Zeit zu feiern: Die Leverkusener Profis zelebrieren ihren ersten deutschen Meistertitel. Foto: AFP/Ina Fassbender

Die Bayer-Werkself hat ihr Meisterprojekt vollendet und sich damit vom Image des ewigen Zweiten befreit – und die Welt feiert mit. Nur der FC Bayern München dürfte schwer zu knabbern haben.

Der Fußball hat eine Epoche erreicht, in der zwar immer neue Rekorde aufgestellt werden, aber eine besonders faszinierende Kraft des Spiels ist während des vergangenen Jahrzehnts etwas verloren gegangen. Der Zauber des Neuen und Unbekannten, der am Sonntag zunächst die Stadt Leverkusen und anschließend weite Teile der Fußballnation erfasste.

Statt zum zwölften Mal routinierte, ja sogar etwas gelangweilte Männer wie Thomas Müller, Manuel Neuer oder Leon Goretzka bei ihrem bayrisch eingefärbten Meisterritual zu betrachten, blieben selbst eingefleischte Werksclub-Skeptiker am Sonntag nach dem 5:0 von Bayer Leverkusen gegen Werder Bremen kaum unberührt angesichts der Freude, die hervorbrach. „Emotionen pur“, sagte Jonas Hofmann, „da fließt alles durch den Körper. Soll man lachen? Soll man weinen?“. Oder einfach beides?

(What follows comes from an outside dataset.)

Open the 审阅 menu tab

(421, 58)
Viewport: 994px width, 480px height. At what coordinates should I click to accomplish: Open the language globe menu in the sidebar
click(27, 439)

Erfüllt von emotionaler Energie

Es wurde sehr viel geweint und wahrscheinlich noch mehr gelacht an diesem Abend, der nicht nur einen neuen deutschen Meister, sondern auch sehr viele Helden hervorbrachte, die zum ersten Mal so einen Triumph erlebten. Selbst ein Routinier wie Granit Xhaka gewann erstmals einen Titel außerhalb der Schweiz. Neu war das Erlebnis auch für den dreifachen Torschützen und designierten Weltstar Florian Wirtz, für den in langen Phasen seiner Karriere unterschätzten Robert Andrich, für ewige Vizekusen-Gesichter wie Jonathan Tah oder Lukas Hardecky und für zig Tausend Menschen in den Straßen und im Stadion. Alle waren erfüllt von einer emotionalen Energie, die der FC Bayern schon lange nicht mehr erzeugen kann.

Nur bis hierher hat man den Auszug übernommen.